Problem to solve → The response should hold every record from the listing that follows, verbatim, and no pictures.

--- Stored data Enclosed Below ---

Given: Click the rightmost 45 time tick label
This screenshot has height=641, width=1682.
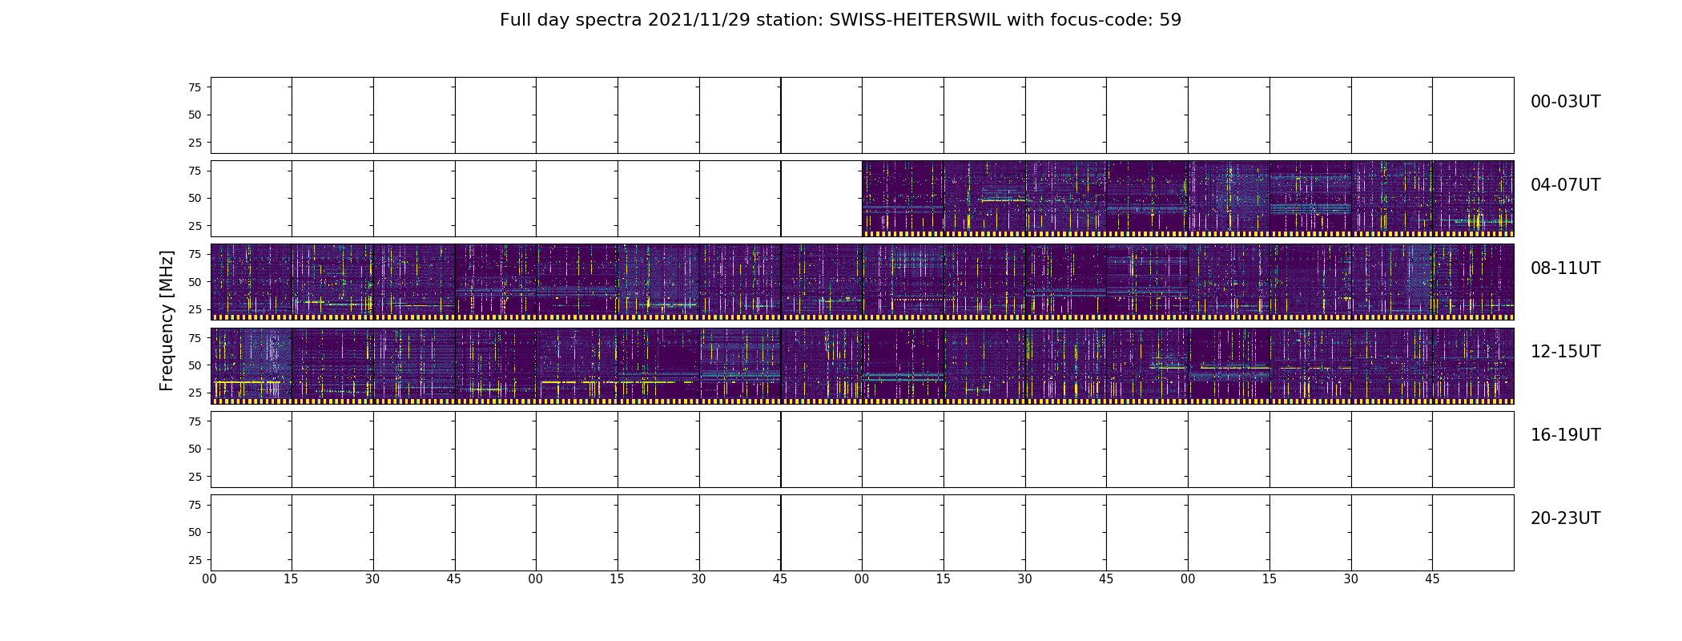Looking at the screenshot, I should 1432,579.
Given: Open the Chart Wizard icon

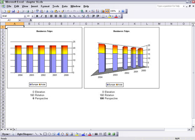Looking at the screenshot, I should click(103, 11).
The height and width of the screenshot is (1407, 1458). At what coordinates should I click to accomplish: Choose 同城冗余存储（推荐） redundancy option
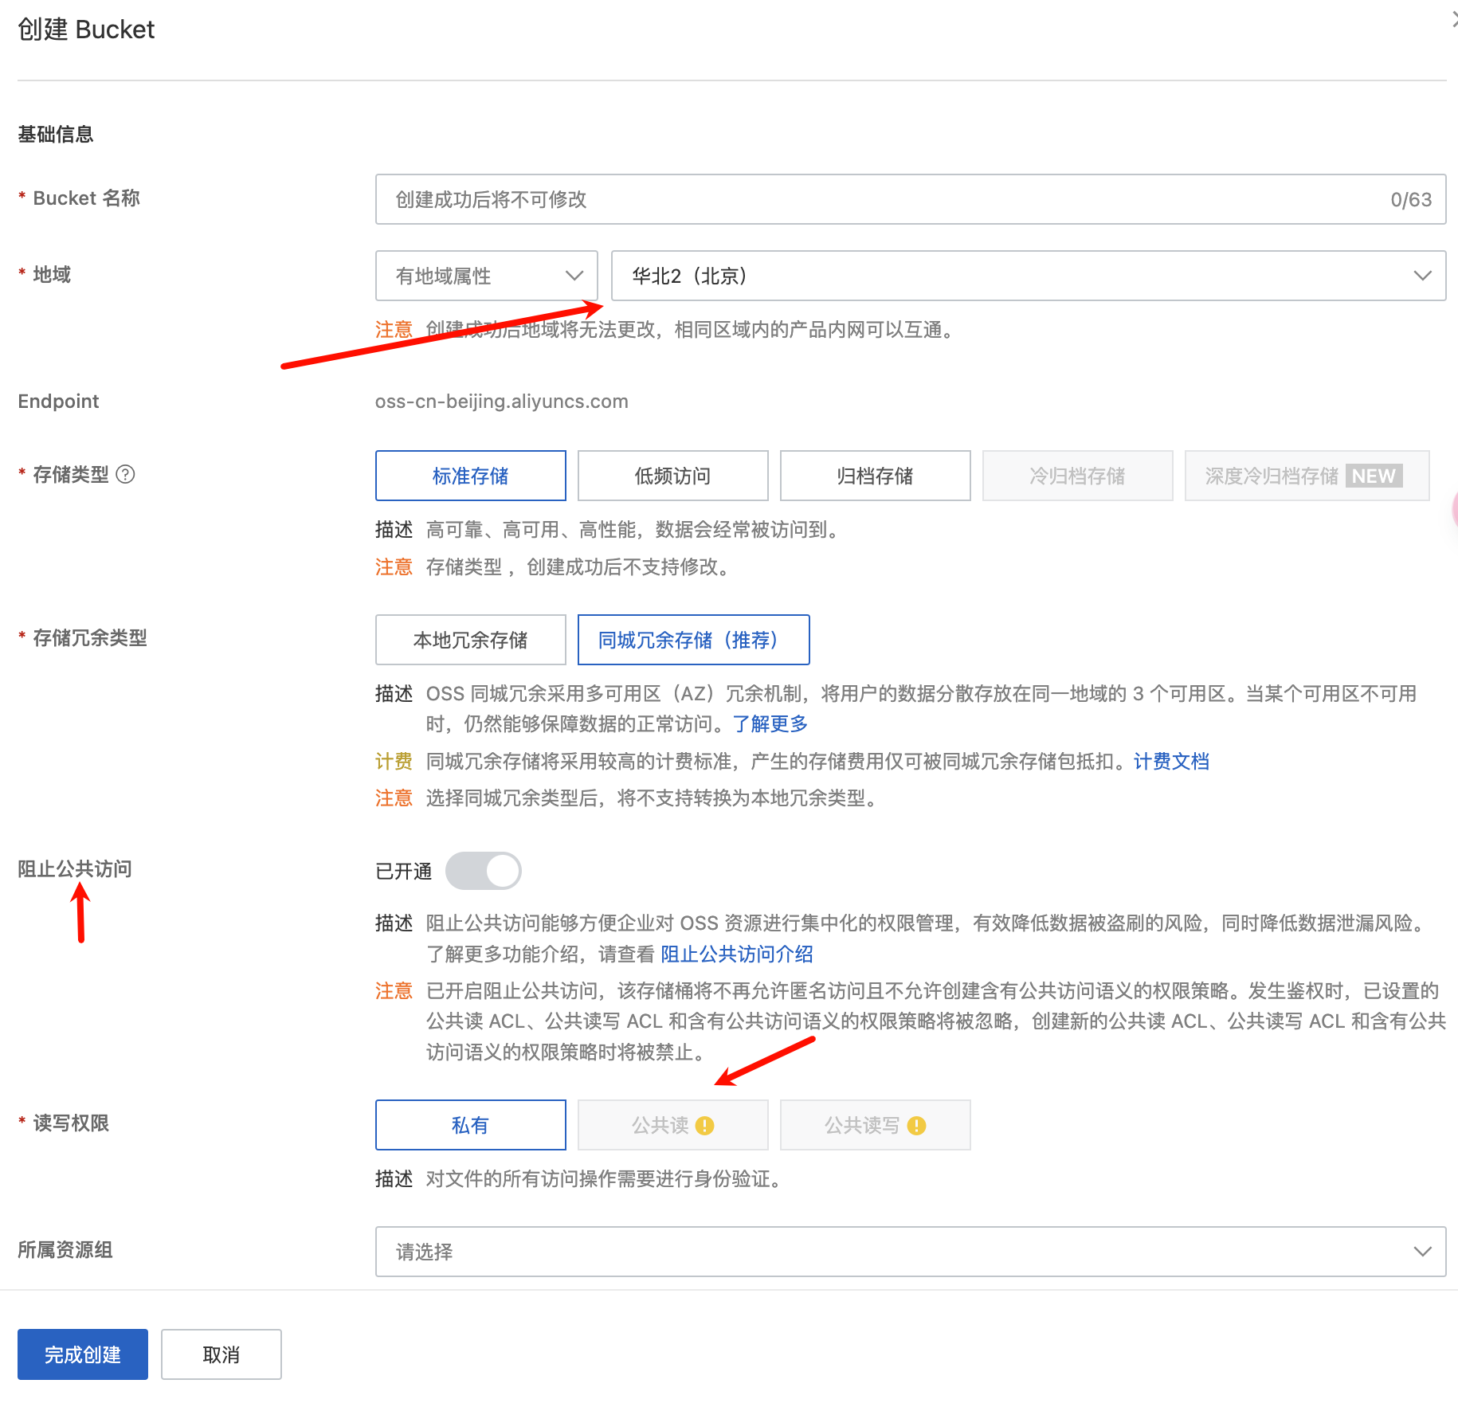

--- End of Enclosed Stored data ---

Your response →
Given: Click the rightmost 45 time tick label
This screenshot has height=641, width=1682.
Looking at the screenshot, I should 1432,579.
Given: Open the Chart Wizard icon

Looking at the screenshot, I should click(103, 11).
The height and width of the screenshot is (1407, 1458). At what coordinates should I click to accomplish: Choose 同城冗余存储（推荐） redundancy option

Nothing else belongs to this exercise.